• _Problem statement_
Reproduce, word for word, the passage below about the teenager who killed three girls at a dance class.

• _Reading text_

+--

In 2019 a 13-year-old British boy called a child welfare hotline and asked "What should I do if I want to kill somebody?" This year the 18-year-old did, murdering three girls at a dance class and trying to kill eight others and two adults who hoped to protect them. The police later found 164,000 documents and images on his digital devices, including images and videos of dead bodies, torture and beheadings, indicating his long obsession with killing. He downloaded an Al Qaeda training manual which included knife attack methods, and had made ricin, a biological toxin, that he kept in a lunchbox under his bed.
Teachers concerned about his interest in violence had reported him to authorities three times, when he was 13 and 14, without intervention since he was considered by them to be only crazed and not ideologically motivated. Diagnosed with autism at 14, he became increasingly reclusive, anxious, and aggressive in the years before the attack. He received mental health treatment for four years but "stopped engaging" with clinicians in 2023. His defense lawyer was reported to have said, in a statement which borders farce, that there was "no psychiatric evidence which could suggest that a mental disorder contributed" to his actions. With professional judgments like these, snails will soon take over the Earth.

+--

• _Data_
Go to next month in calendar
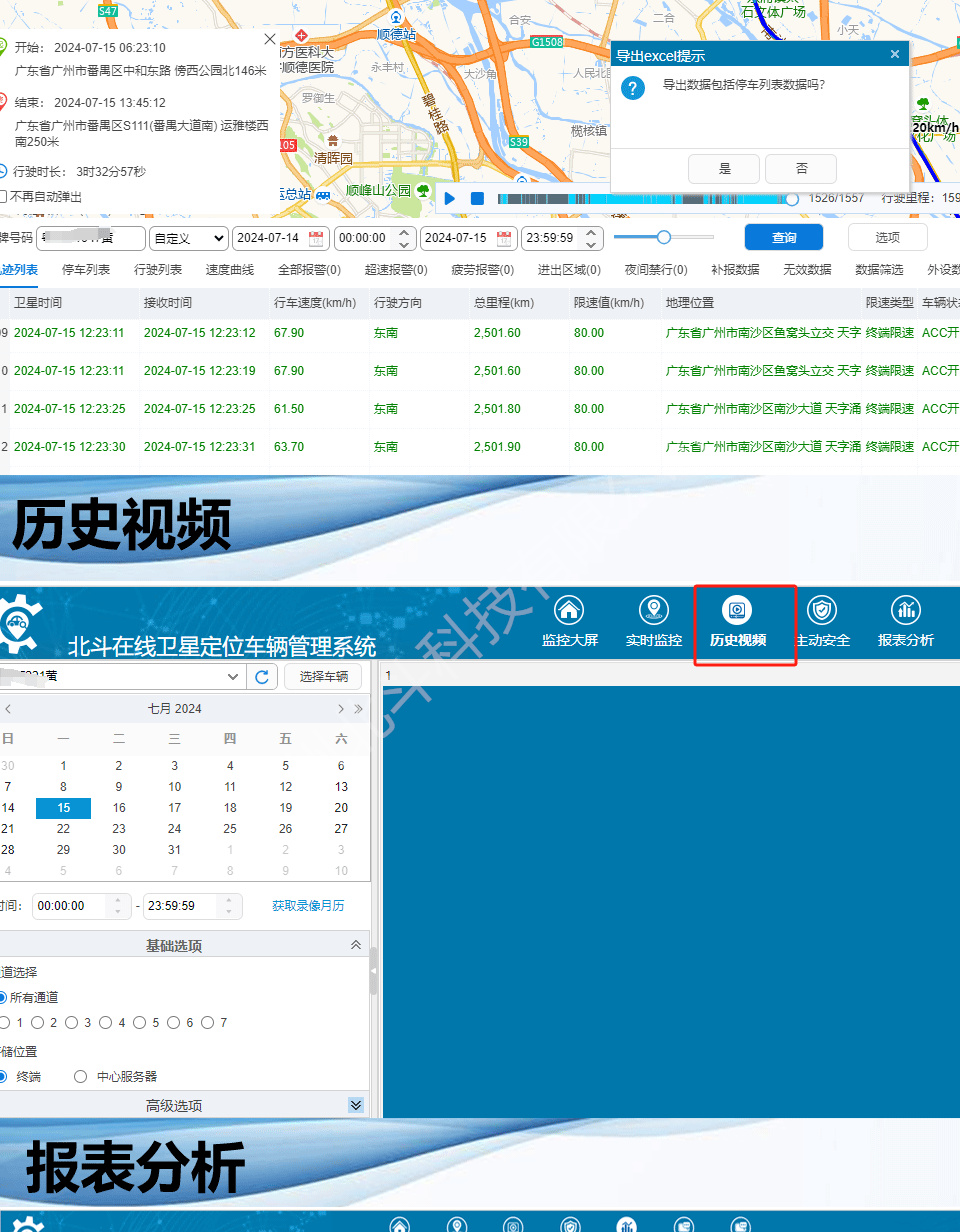The height and width of the screenshot is (1232, 960). 341,709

+--

• _Result_
In 2019 a 13-year-old British boy called a child welfare hotline and asked "What should I do if I want to kill somebody?" This year the 18-year-old did, murdering three girls at a dance class and trying to kill eight others and two adults who hoped to protect them. The police later found 164,000 documents and images on his digital devices, including images and videos of dead bodies, torture and beheadings, indicating his long obsession with killing. He downloaded an Al Qaeda training manual which included knife attack methods, and had made ricin, a biological toxin, that he kept in a lunchbox under his bed.
Teachers concerned about his interest in violence had reported him to authorities three times, when he was 13 and 14, without intervention since he was considered by them to be only crazed and not ideologically motivated. Diagnosed with autism at 14, he became increasingly reclusive, anxious, and aggressive in the years before the attack. He received mental health treatment for four years but "stopped engaging" with clinicians in 2023. His defense lawyer was reported to have said, in a statement which borders farce, that there was "no psychiatric evidence which could suggest that a mental disorder contributed" to his actions. With professional judgments like these, snails will soon take over the Earth.